• [Trecho selecionado]

============================================================

Interconexão de Redes/Contratos de Interconexão


Interconexão de Redes/Contratos de Interconexão


Sem dúvidas, a mobilidade de pessoas está cada vez mais presente na vida contemporânea. As facilidades proporcionadas pelos modernos meios de transporte, com os deslocamentos ocorrendo de maneira cada vez mais rápida, acabam por impactar o mercado de telecomunicações. A crescente demanda por conectividade em tempo integral, tanto em termos domésticos quanto mundiais, espelha esta mobilidade. Diante deste cenário, é fácil perceber a importância da interconexão entre as redes de diferentes operadoras para assegurar o acesso contínuo aos serviços de telecomunicações.

A Lei nº 9472, de 16 de julho de 1997, conhecida como Lei Geral de Telecomunicações (“LGT”), reconhece a relevância das interconexões e contém diversas disposições a seu respeito. 

Inicialmente, vale mencionar que conforme os termos da LGT, a interconexão é definida como “a ligação entre redes de telecomunicações funcionalmente compatíveis, de modo que os usuários de serviços de uma das redes possam comunicar-se com usuários de serviços de outra ou acessar serviços nela disponíveis”. 

A obrigatoriedade da interconexão entre as redes de telecomunicações de suporte à prestação de serviços de interesse coletivo explorados no regime público ou privado é garantida pela LGT, devendo ocorrer em conformidade com a regulamentação aplicável.

A título de esclarecimento, de acordo com a Resolução nº 73 da Agência Nacional de Telecomunicações (“ANATEL”), de 25 de novembro de 1998, serviço de telecomunicações de interesse coletivo é definido como “aquele cuja prestação deve ser proporcionada pela prestadora a qualquer interessado na sua fruição, em condições não discriminatórias, observados os requisitos da regulamentação”, sendo que a sua exploração deve atender os interesses da coletividade. A exploração no regime público, por sua vez, ocorre com base em uma concessão ou permissão, estando a prestadora dos respectivos serviços sujeita a obrigações de universalização e continuidade. Já a exploração no regime privado depende uma autorização outorgada pela ANATEL, não sendo aplicáveis à prestadora as referidas obrigações de universalização e continuidade. No Brasil, somente o serviço telefônico fixo comutado (“STFC”) é prestado sob o regime público, muito embora a exploração possa ocorrer igualmente sob o regime privado. Todas as demais modalidades de serviços de telecomunicações, como o serviço móvel pessoal (“SMP”) e o serviço de comunicação multimídia (“SCM”), são oferecidas sob o regime privado. 

Conforme determina a LGT, as redes devem ser organizadas como vias integradas de livre circulação, sendo o direito de propriedade das mesmas condicionado ao cumprimento de sua função social. Além disso, a operação integrada das redes, em âmbito nacional e internacional, é igualmente garantida pela LGT.

A mesma Lei ressalta que a implantação, o funcionamento e a interconexão das redes são regulamentados pela ANATEL, de maneira que a compatibilidade entre elas seja assegurada e também para haver a sua harmonização a nível doméstico e internacional. À Agência cabe também versar sobre os planos de numeração dos serviços de telecomunicações, garantindo o atendimento aos compromissos internacionais.

============================================================

• [Seção de dados]
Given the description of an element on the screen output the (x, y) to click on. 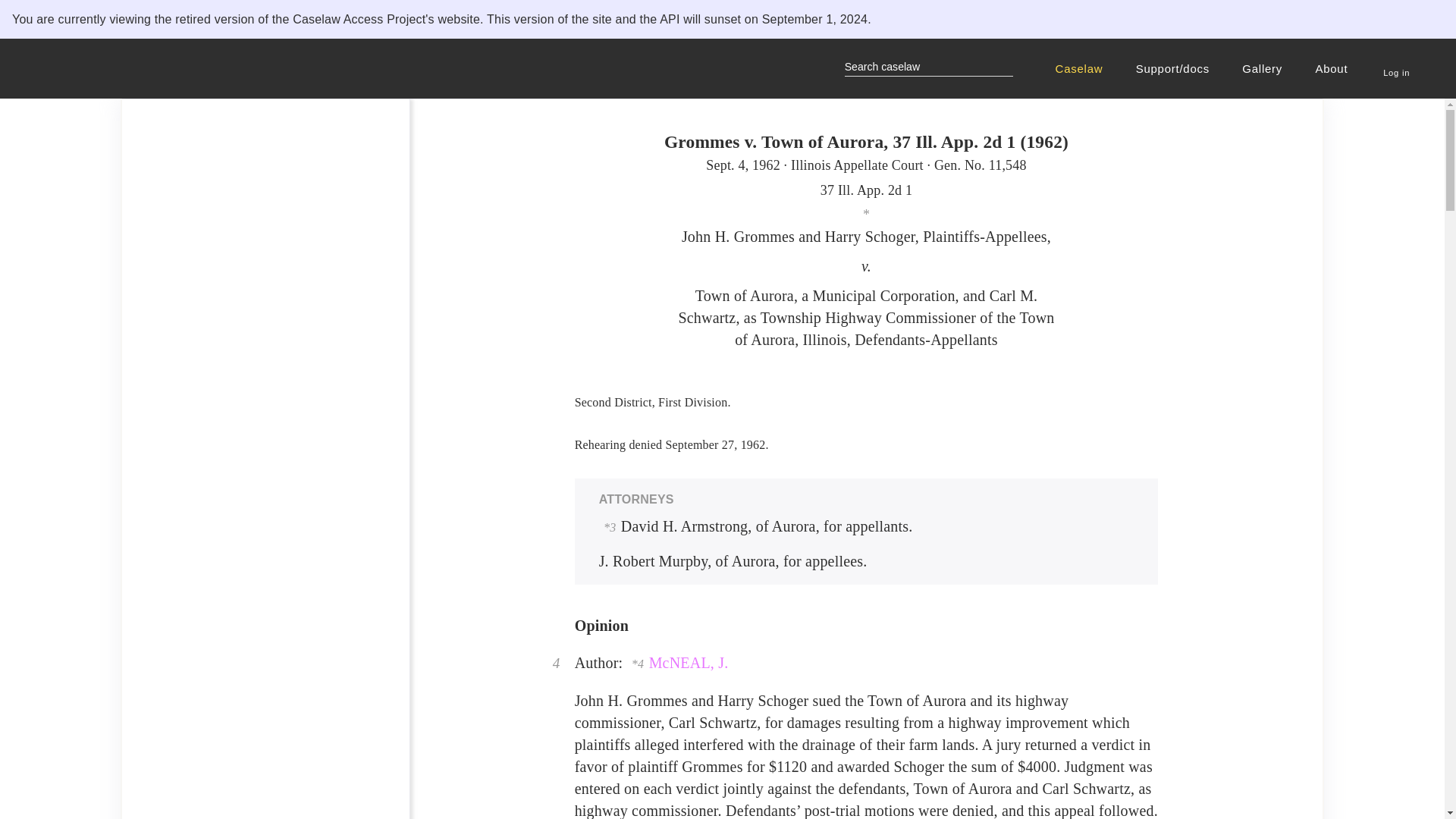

============================================================

• [O que se pede] Dê seguimento ao texto sobre a interconexão de redes de telecomunicações, começando logo após a última frase apresentada.

• [Resultado do exercício]
Porém, deve-se observar que as questões relativas às interconexões são regidas não somente pela LGT, mas também por regulamentos, normas específicas de cada serviço, bem como pela regulamentação que dispõe sobre a competição. 

A Resolução da ANATEL nº 693, de 17 de julho de 2018, que aprovou o Regulamento Geral de Interconexão (“RGI”), é o normativo que contém os princípios e as regras básicas que regem a interconexão de redes e sistemas das prestadoras de serviços de telecomunicações de interesse coletivo, inclusive no que se refere aos aspectos comerciais, técnicos e jurídicos correlatos.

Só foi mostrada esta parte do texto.